En agroforesterie, le design de chaque exploitation évolue selon l’espace, le lieu ou les sols. On crée des lignes de plantations où on insère des arbres, du manioc, des arbustes, un ensemble qui évolue en symbiose pour créer une petite forêt.
On peut également y ajouter une valeur économique en plantant du santal, pour produire des huiles essentielles, de la vanille, du cacao… Mais cette technique d’exploitation permet aussi de remettre l’humain au centre du projet, c’est lui le capitaine du bateau. Il faut que l’agriculteur soit satisfait, mature et sage. Tout cela se gagne avec de l’expérience, pas avec un diplôme. C’est le temps et le développement personnel qui mènent à la réussite.
Exploitation agricole de Guillaume Vama.
© Weregnia

• Comment accompagnez-vous les agriculteurs qui souhaitent se tourner vers l’agroforesterie ?
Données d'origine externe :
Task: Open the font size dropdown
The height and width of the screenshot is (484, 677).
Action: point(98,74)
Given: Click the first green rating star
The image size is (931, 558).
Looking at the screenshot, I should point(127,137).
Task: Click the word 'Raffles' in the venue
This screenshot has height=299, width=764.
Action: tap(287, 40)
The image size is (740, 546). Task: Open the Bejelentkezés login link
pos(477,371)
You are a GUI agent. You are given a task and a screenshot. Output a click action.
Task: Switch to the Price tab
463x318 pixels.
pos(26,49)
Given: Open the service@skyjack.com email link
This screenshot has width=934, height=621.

Je les accompagne pour que leur projet s’inscrive dans le développement durable et cela passe par une partie plus technique : l’analyse des sols. On ne fait pas la même agriculture que l’on soit sur un sol chargé en métaux lourds, en argile ou en bord de mer. Aujourd’hui on évolue dans un système qui ne prend pas suffisamment en compte la nature. Pourtant, le meilleur scientifique est celui qui observe, les plantations ne sont pas là par hasard. Quand je fais mes formations, je dis souvent qu’il ne faut pas perdre du temps avec des choses qui ne fonctionnent pas. Il faut regarder ce que l’on a autour de soi.
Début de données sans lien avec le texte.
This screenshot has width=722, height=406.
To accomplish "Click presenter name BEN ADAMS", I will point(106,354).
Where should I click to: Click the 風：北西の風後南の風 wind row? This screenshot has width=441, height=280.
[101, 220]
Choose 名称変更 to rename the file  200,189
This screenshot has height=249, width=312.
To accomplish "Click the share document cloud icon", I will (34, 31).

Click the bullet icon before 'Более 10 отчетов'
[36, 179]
• Vous dites que c’est un projet clanique, un projet individuel qui vit dans une communauté. Pourquoi ?

L’agroforesterie repose sur des valeurs sociales car on apporte du bonheur, on crée de l’échange et du dialogue. C’est une façon de pousser les jeunes à s’intéresser à leurs terres. C’est un bon équilibre pour la jeunesse kanak qui s’identifie dans ces valeurs traditionnelles de valorisation de la terre. L’agroforesterie repose sur un triple capital : social, économique et agronomique. On valorise l’humain puisqu’on cultive des produits ayant un intérêt nutritif et positif pour le corps, mais on valorise aussi la terre car on favorise la régénération des sols et la biomasse.

TÉMOIGNAGE

HENRI POAGNIDÉ, CHARGÉ DE DÉVELOPPEMENT DANS L’ASSOCIATION NKAT (NAPÔ KÈJÊ AMÛ TÊNYÈ) - Qui signifie « Notre pays » en langues kanak paicî et cèmuhî.

Henri Poagnidé
Depuis qu’on travaille avec Guillaume Vama, on a mis en place les méthodes d’agroforesterie dans cinq champs à Poindimié, un à Koné et un à Poya. Depuis 2019, on a organisé deux formations chaque année avec une trentaine de participants. La toute première a même réunie 75 personnes. L’enjeu est de permettre aux agriculteurs d’être autonomes et de pouvoir se nourrir tout en se passant de certains produits qui sont de plus en plus chers dans le commerce.
En Nouvelle-Calédonie, les habitants cultivent depuis toujours, ils savent le faire. Nous, on les forme pour développer des microprojets autour de quatre thématiques : la vanille, le cacao, le café ou les ruches. Les agriculteurs peuvent intégrer ces cultures à leur champ en créant un écosystème grâce à l’agroforesterie. On apporte un petit plus à ce qu’ils ont toujours fait.
Les anciens chez nous disaient « la terre est notre mère nourricière », l’humain dépend de la nature car elle nous donne de quoi vivre. Si on l’abîme, on s’abîme avec elle.
Henri Poagnidé, ferveur défenseur de l’agroforesterie locale.